Work order >>
In the reply, give back exactly the lines from the one with "1111x1563 pixels. How" through the last line of the records, without pictures.

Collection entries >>
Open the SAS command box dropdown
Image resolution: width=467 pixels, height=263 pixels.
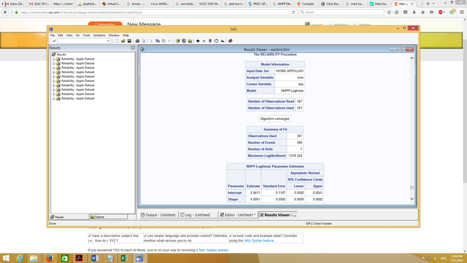[108, 41]
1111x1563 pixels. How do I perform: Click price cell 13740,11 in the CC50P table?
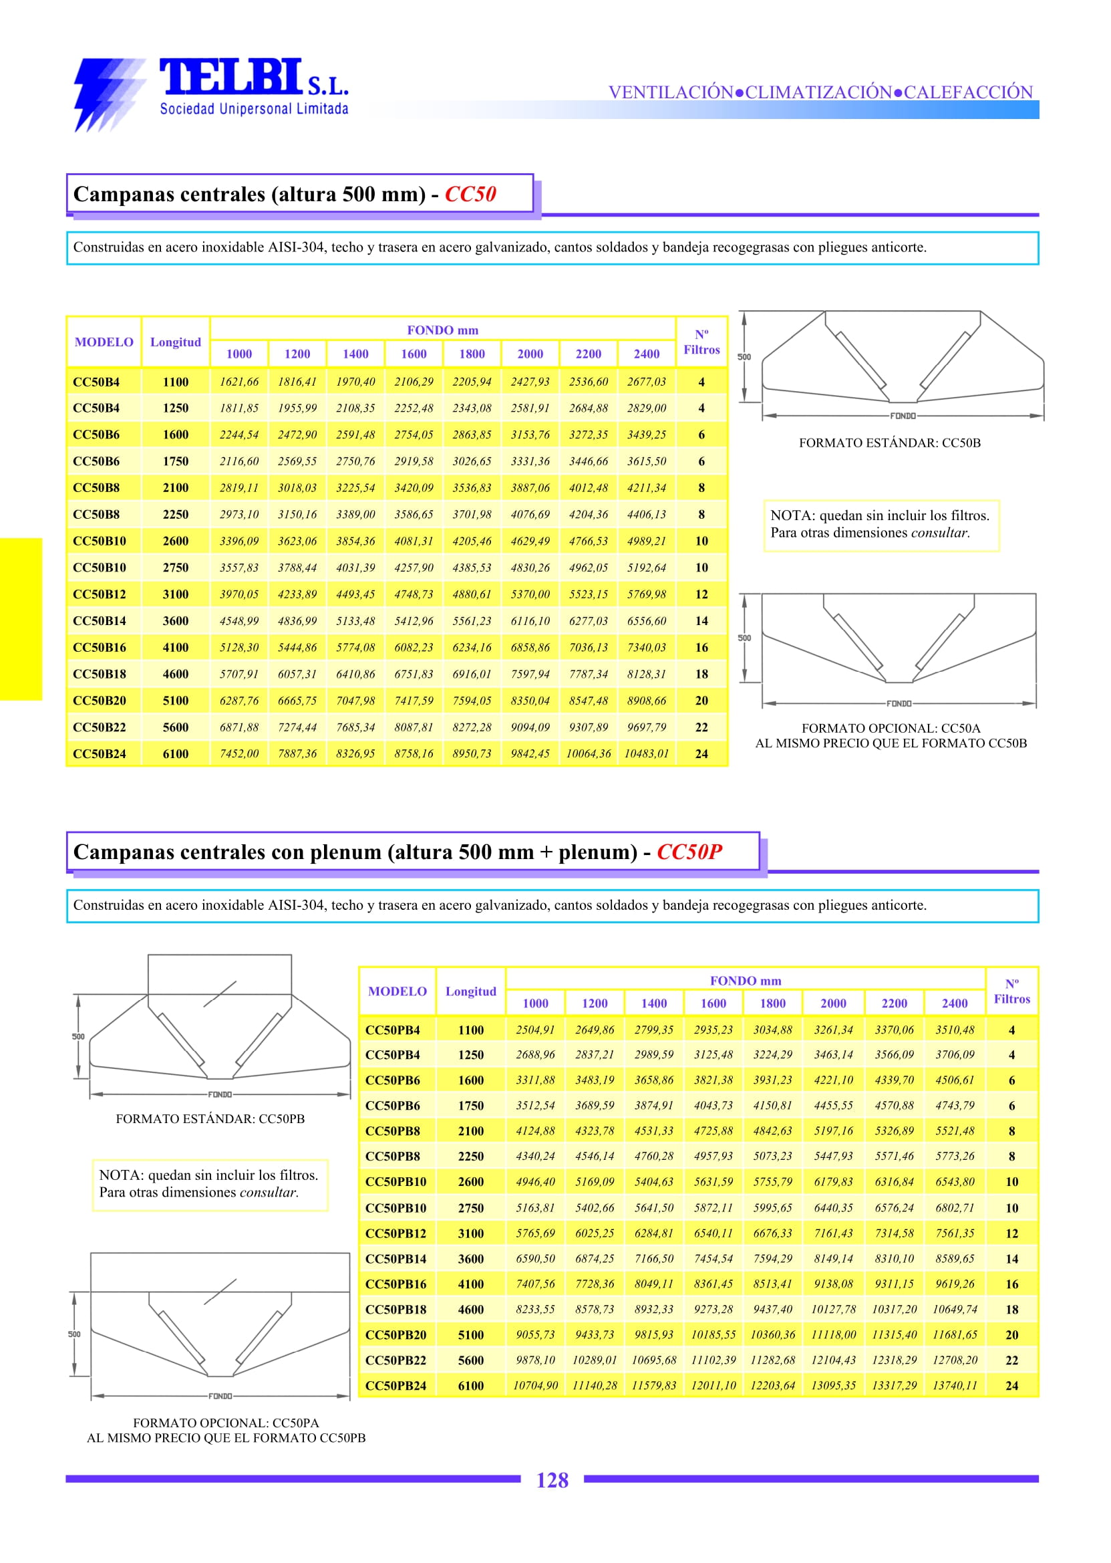click(x=954, y=1386)
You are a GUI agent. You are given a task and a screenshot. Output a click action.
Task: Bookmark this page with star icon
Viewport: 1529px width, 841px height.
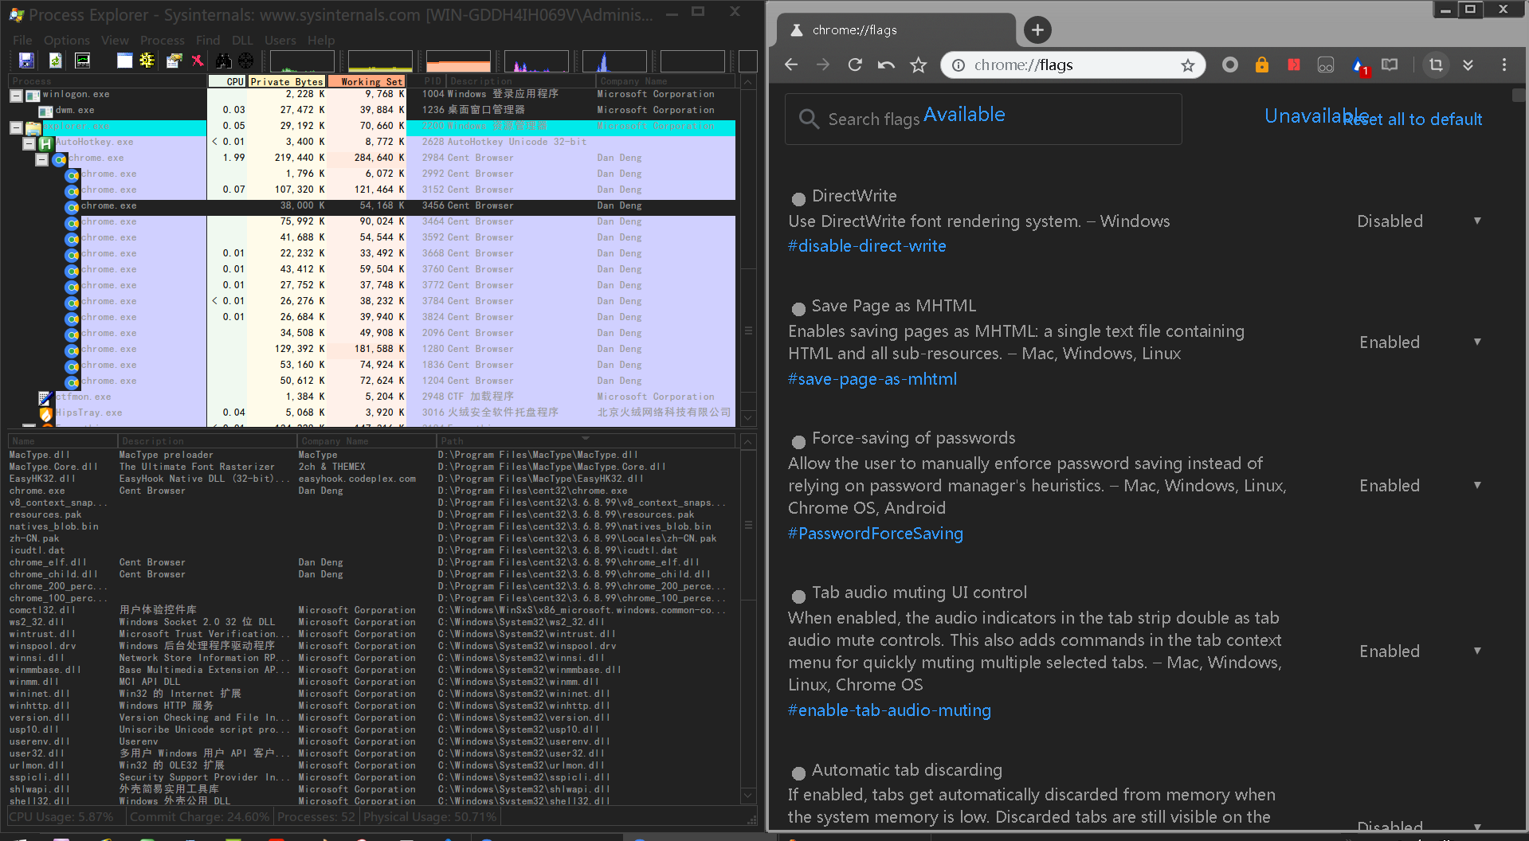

Answer to the problem >>
1111x1563 pixels. How do I perform: Click price cell 13740,11 in the CC50P table?
click(x=954, y=1386)
You are a GUI agent. You are given a task and a screenshot. Output a click action.
Task: Bookmark this page with star icon
Viewport: 1529px width, 841px height.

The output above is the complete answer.